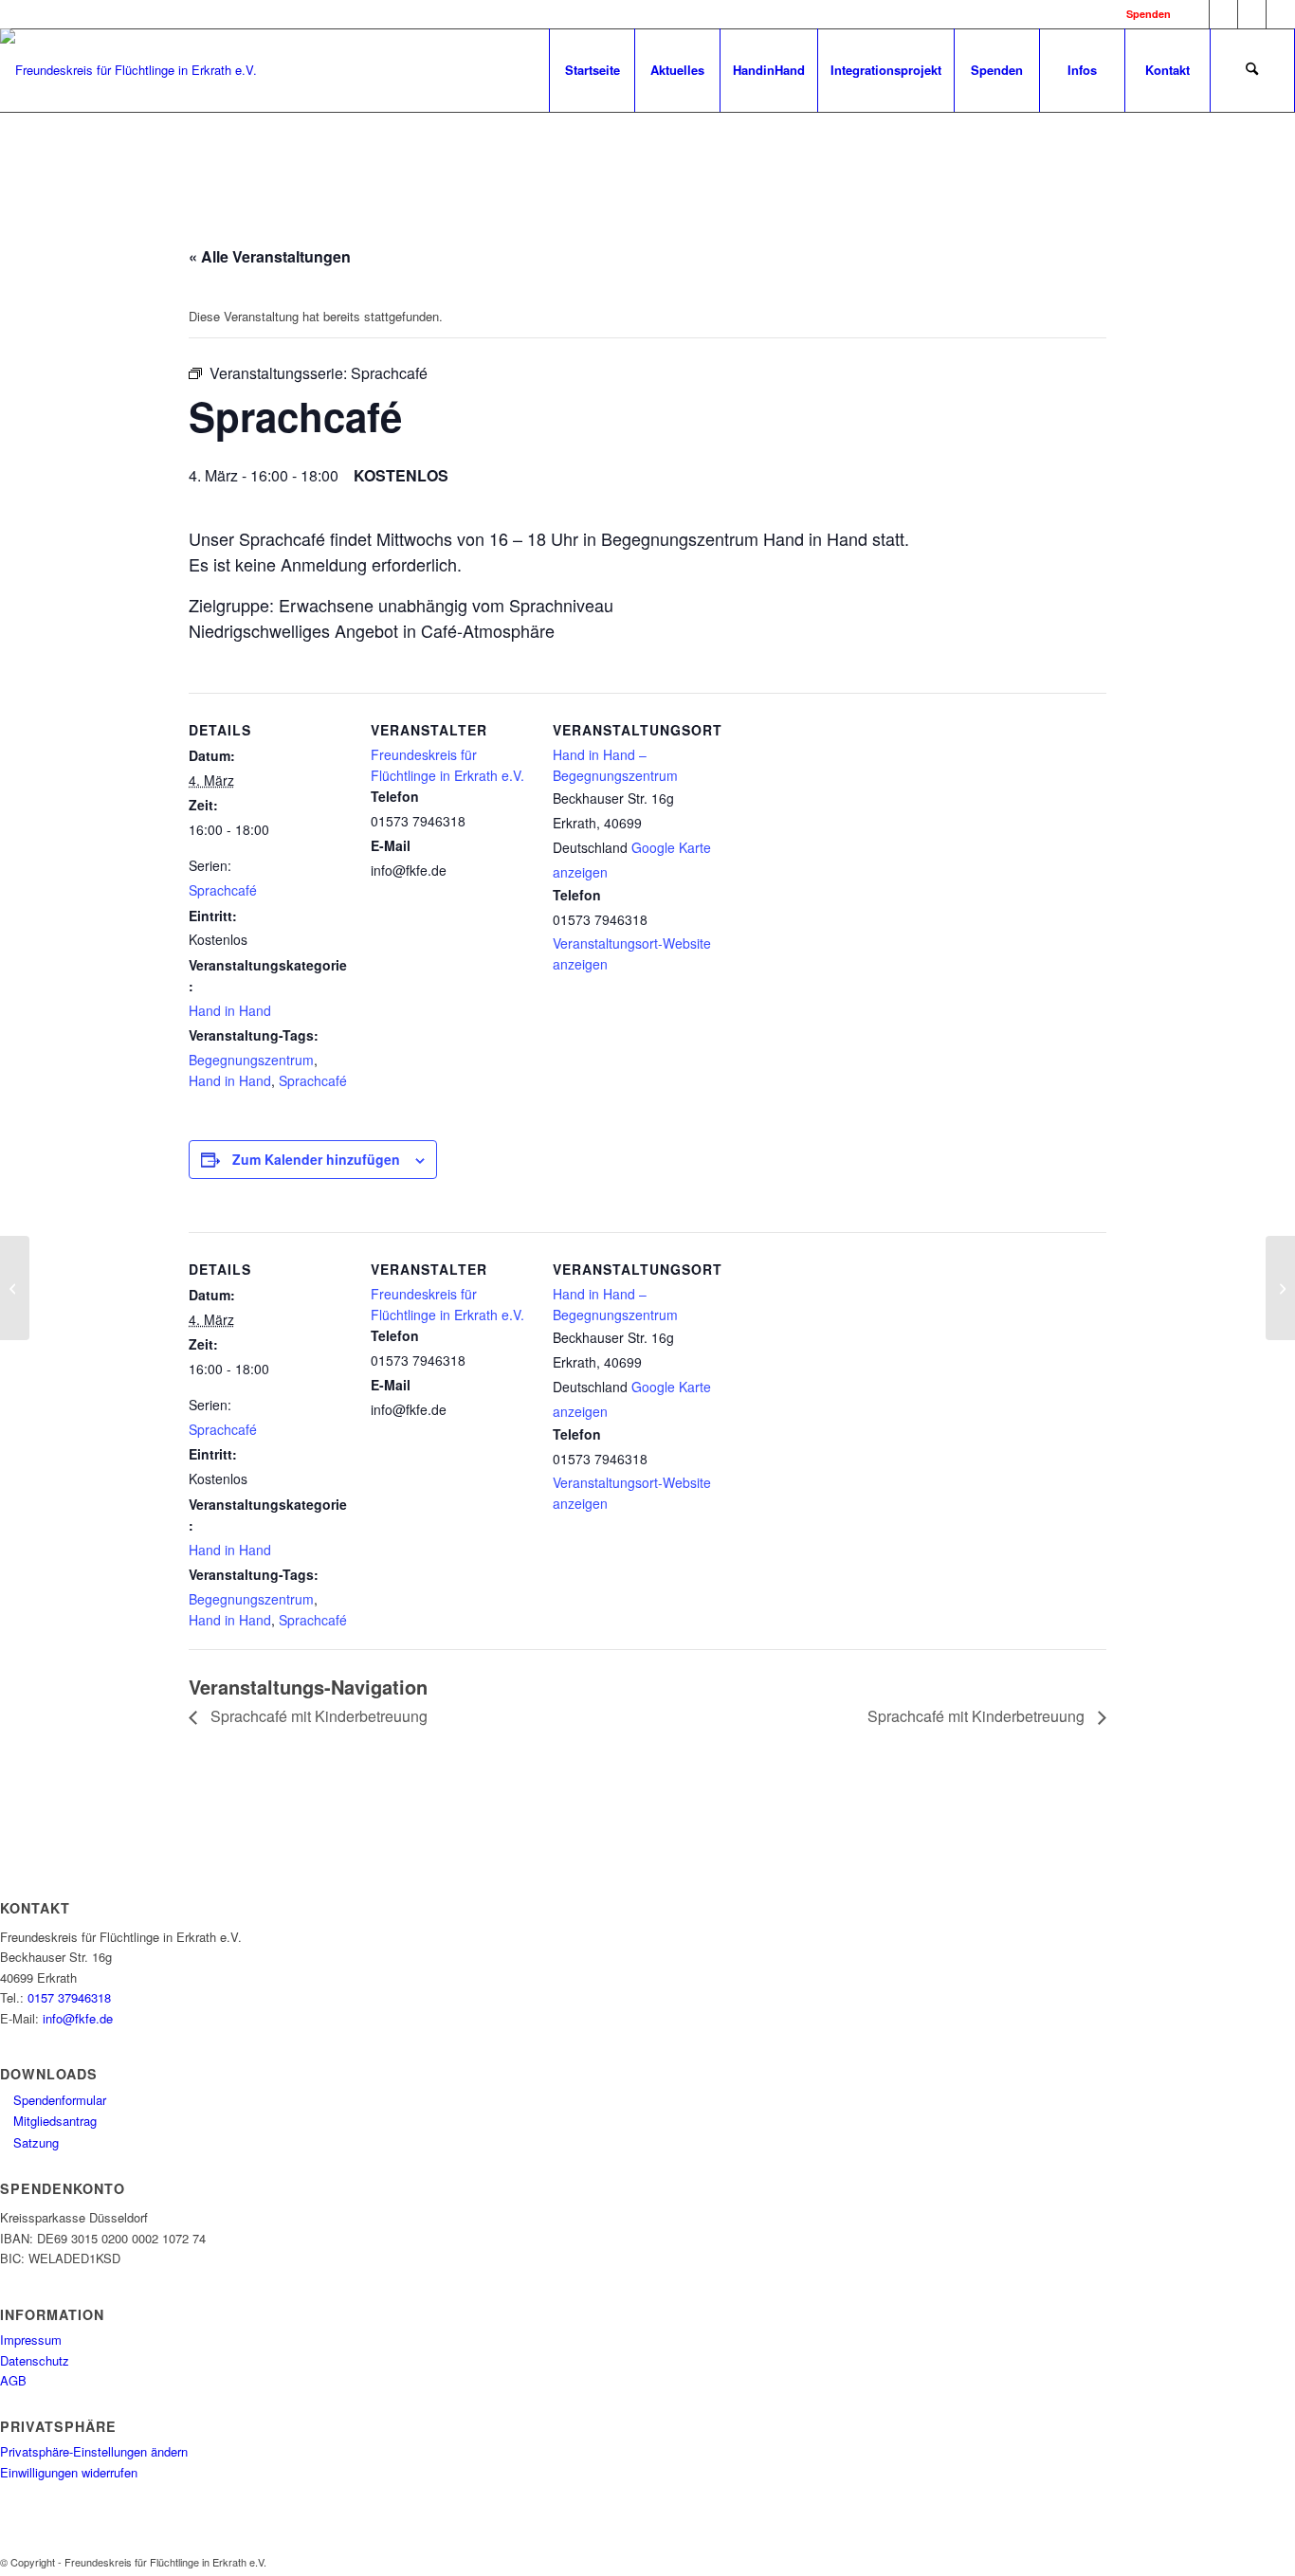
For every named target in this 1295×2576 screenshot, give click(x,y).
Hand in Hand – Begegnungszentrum (615, 764)
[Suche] (1252, 70)
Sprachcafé (223, 889)
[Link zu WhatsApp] (1252, 14)
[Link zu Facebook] (1195, 14)
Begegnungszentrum (251, 1059)
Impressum (31, 2340)
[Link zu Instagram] (1223, 14)
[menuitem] (591, 70)
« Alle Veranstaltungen (270, 256)
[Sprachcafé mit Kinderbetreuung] (14, 1288)
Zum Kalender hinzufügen (316, 1159)
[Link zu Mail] (1281, 14)
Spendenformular (57, 2100)
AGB (13, 2380)
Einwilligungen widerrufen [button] (68, 2472)
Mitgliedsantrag (53, 2121)
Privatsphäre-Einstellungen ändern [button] (94, 2451)
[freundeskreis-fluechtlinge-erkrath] (128, 84)
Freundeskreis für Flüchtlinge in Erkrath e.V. (447, 764)
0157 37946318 (69, 1997)
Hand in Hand (230, 1010)
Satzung (34, 2142)
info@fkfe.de (78, 2018)
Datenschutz (34, 2360)
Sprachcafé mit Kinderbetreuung (317, 1716)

————————

### REQUIREMENT
In the entries above, find each line with the word "Kinderbetreuung" and show it.

### SOLUTION BELOW
[Sprachcafé mit Kinderbetreuung] (14, 1288)
Sprachcafé mit Kinderbetreuung (317, 1716)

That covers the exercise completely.